I tried to find existing topics around the aspect of transformation within the 
context of an ESB, but wasn't really successful, so here it is (pls point me to 
past threads if relevant).

We are in the process of setting up our SOA framework (context, reference 
models, architectures etc.) as well as our SOA strategy (maturity assessment, 
target state, roadmap, governance model).

So one question that keeps popping up for me is the aspect of loose coupling at 
data/message/semantic level. If we are aiming to loosely integrate service 
consumers with service providers in the future, we know this requires isolation 
at various levels, we also know that the service consumers and providers won't 
be necessarily greenfield developments but could be legacy apps as well as COTS 
packages.

So, it is very likely that all of those will have a different understanding 
(syntactically and semantically) of the information objects involved in service 
calls which requires transformation which normally is considered as a platform 
service within an ESB (providing the access to a transformation capability).

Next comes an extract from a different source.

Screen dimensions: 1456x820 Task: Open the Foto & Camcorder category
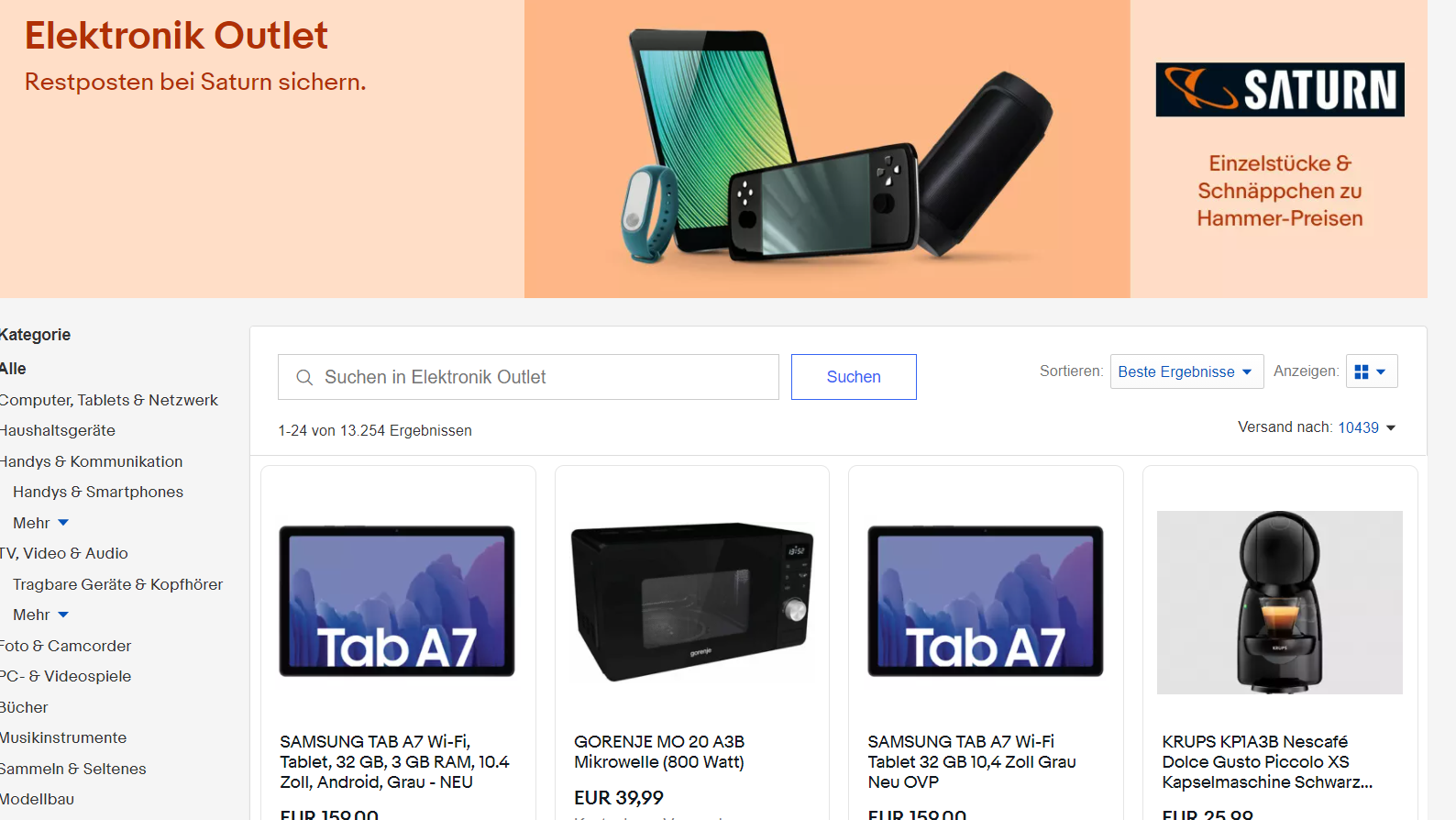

Let's say, I have 5 service consumers and 5 service provider all partly dealing 
with customer information. The assumption is that all service consumers use all 
of the service providers. The other assumption is that all of the parties 
involved (consumers and providers) have proprietary internal representations of 
customer data.

If I follow the data model transformation pattern by Thomas Erl 
(http://www.soapatterns.org/data_model_transformation.php), for me, it would 
essentially result in having 5*5 transformation maps (e.g. XSLT stylesheets) 
which is just another kind of point-to-point integration.

Now, one pattern mentioned regularly is the Canonical Data Model (CDM) which is 
used as an intermediary abstraction layer where each node translates into/from 
it, in this case resulting 10 stylesheets and a proper "bus structure". On the 
other hand, it is regularly stated (Josuttis) that maintaining a centralized 
CDM is hard to maintain, and already failed during the classic EAI projects.

So, what's the consensus around this topic from real-world projects, how to 
keep business logic away from the bus, while isolating service consumers and 
providers on a syntactic and semantic level ?

I hope, I didn't miss anything important.